The entire drive home, Caitlin was sick with worry. She felt there was no rational person left in the universe. She had thought that driving into the city and speaking to Aiden would calm her, would make her return home feeling better, with everything explained and back in its rational order.
But he had just made everything a million times worse. Now she wished she’d never visited him – and more than anything, she wished she’d never gone to the attic. She wished she’d never had that dream, and had never seen that journal. She wished she could just make it all go away.
Just yesterday, everything was perfect in her life; now, she felt that everything was upside down. She almost felt that, by going to the attic, and opening that box, opening that book, she unleashed something horrible into the universe. Something that was meant to be kept locked away.
A part of her still told her that all of this was ridiculous. Maybe Aiden had lost touch with reality after all these years of teaching. Maybe that book was just some weird relic of her childhood, some collection of fantasies she had scrawled as a young girl. Maybe she could just put that book back in the attic, put today out of her mind, and everything would be fine, go back to normal, just as it always was.
But another part of Caitlin, a deeper part, felt an increasing sense of foreboding, one she could not shake. It told her that nothing would be fine again.
Caitlin’s hands trembled as she finished her two hour drive back and pulled into her idyllic village. She pulled down her quiet side street and hoped the sight of her house would calm her, as it always did.
But as she pulled into her driveway, she sensed immediately that something was wrong. Caleb’s car was in the driveway. He was home from work, in the middle of the afternoon. He never came home from work early.

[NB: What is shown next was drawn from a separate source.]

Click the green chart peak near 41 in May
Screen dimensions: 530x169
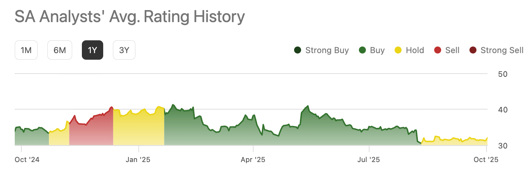tap(308, 106)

She immediately checked her cell to see if she had any missed calls, and that was when she realized: her phone had been off all day. She looked down now and saw it flashing red: 9 missed calls in the last two hours. All from Caleb.
Her stomach dropped. Caleb never used his phone. That could only mean an emergency.
Caitlin jumped out of the car, ran up the steps, across the porch, and burst through the front door – which was ajar, compounding her dread.
“Caleb!?” she yelled, bursting into the house.
“Up here!” he screamed. “Get up here! Now!”